[Data entries]
==========
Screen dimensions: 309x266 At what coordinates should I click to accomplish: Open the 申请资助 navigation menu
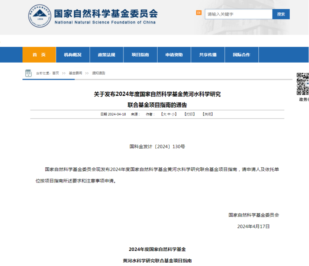(x=174, y=55)
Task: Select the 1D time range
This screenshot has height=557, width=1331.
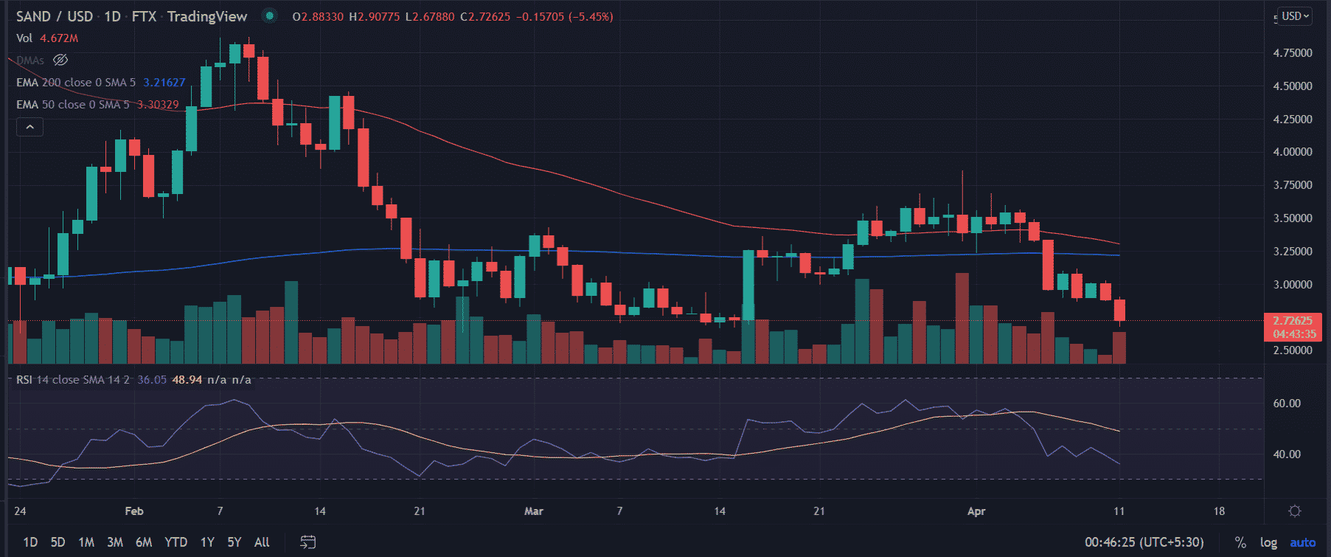Action: click(30, 542)
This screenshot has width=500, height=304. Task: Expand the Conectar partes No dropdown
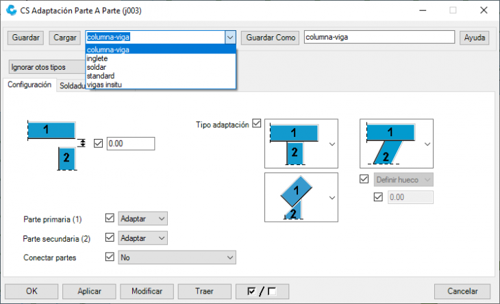(177, 257)
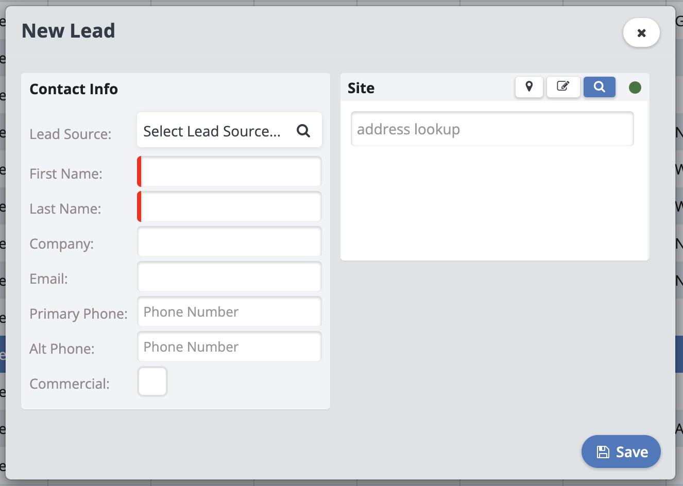Close the New Lead dialog

click(x=641, y=33)
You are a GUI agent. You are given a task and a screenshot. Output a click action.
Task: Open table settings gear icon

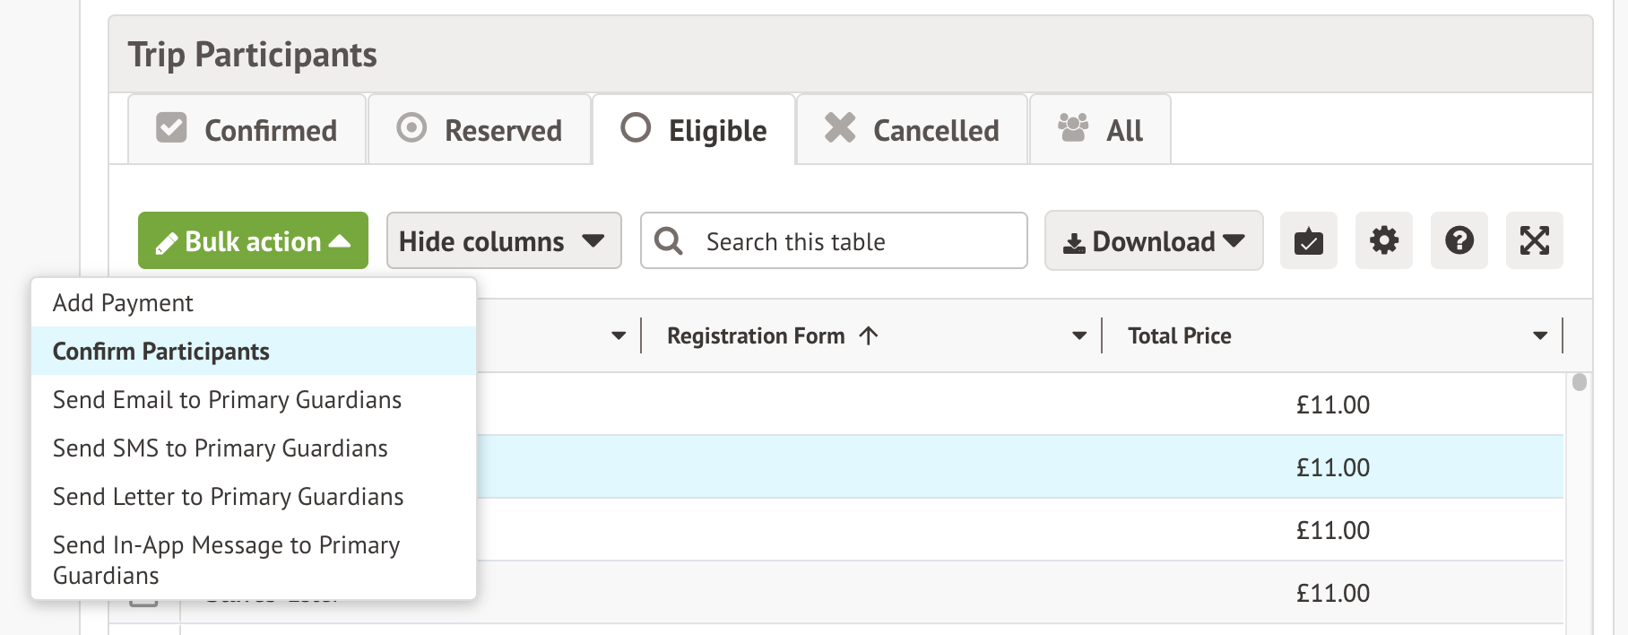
==========
■ TASK GOAL: Exactly as written, set down the lines from the line holding "You are a GUI" to the last line of the data, both ends included, pictures excluded.

■ SOLVED EXERCISE:
You are a GUI agent. You are given a task and a screenshot. Output a click action.
Task: Open table settings gear icon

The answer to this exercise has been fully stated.